What Price Fame, SBWFF?

Time Out New York's Feed blog pipes in with an insight about how Miami pimps itself out (either passively or proactively) to the annual food fest.
But for a visitor like me, it’s tough to tell how much the event has to do with Miami itself. I am guessing that the connection, much like NYCWFF’s to New York, is incidental. The Food Network/Food & Wine festival is primarily a showcase of its own talents, a traveling chef show that could be transplanted to any city, anywhere. Which is the beauty of it for organizers, should they wish to expand. But that very flexibility also adds to an untethered and somewhat hollow quality after all is said and done. How much better would the overall festival be if the celebrity- and sponsor-driven programming were more supported by events that were connected to the fabric of the hometown food scene? They are called the South Beach and New York Wine & Food Festivals, after all.
The truth is, almost all the restaurants represented at the Tasting Village are local spots so there is a bit of synergy there. Sure, these folks are not celebrated like the chef glitterati from the Food Network. Instead they slog it out in the hot tents, graciously serving food for 5+ hours to increasingly sloshed, sloppy festival goers. And the financial burden of participating must be getting less and less attractive for these restaurants. But they must benefit from it and from the exposure to affluent festival-goers. Otherwise, why would they do it?

3 comments:

Anonymous said...

This is what I meant when I said that we, as local chefs, are the bastard step children of the fest. It's truly sad that there is no single focus on Miami food.. to which there is much much more than simply Van Aken's name and cuisine (no offense, but come on). Times have changed, and SBWFF needs to catch up. Since last year, I have heard more and more chefs speak of boycotting it... and what will they do with their high priced tickets when no chef wants to donate much of their time and product for absolutely nothing... and I mean zero, nada. I've noticed much more cop-out dishes being served like low-cost items instead of food of quality and value. It's hard to convince restaurants to donate money when they see no return, and if the chef isn't getting his due, then what's to keep him from trying to persuade his upper management?
I hope this message grows louder and clearer before the next NYCSBFNWFF (New York City South Beach Food Network Wine & Food Fest). Why should the Neely's get more press and visibility than a chef cooking on Ocean Drive?

sara said...

Chad - it's so refreshing to get the local chef's perspective on this. I've been wondering how restaurants justify the cost. I guess for some who are backed by hotels and big corporate owners, it's not that big of a burden, but for the smaller indie restaurants it's got to be really difficult.

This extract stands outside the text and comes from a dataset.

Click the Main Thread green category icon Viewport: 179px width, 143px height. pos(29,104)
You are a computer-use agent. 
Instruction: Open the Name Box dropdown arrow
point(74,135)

And here's a suggestion for the organizers - maybe less liquor and shift the focus back to wine and, um, food?

SteveBM said...

I couldnt agree more with each of you. Its almost like the event has gotten too popular and is more about the TV scene than it is about the actual food. And didnt it used to be called the FOOD and Wine Fest, not the other way around? Either way, the food definitely takes a backseat to the booze at most of the events which is exactly why I avoid them. My money went to the Dinner in Paradise which was a kickass event that focused on various chefs, both local and out-of-towners, making use of local ingredients. It was worth every penny and then some.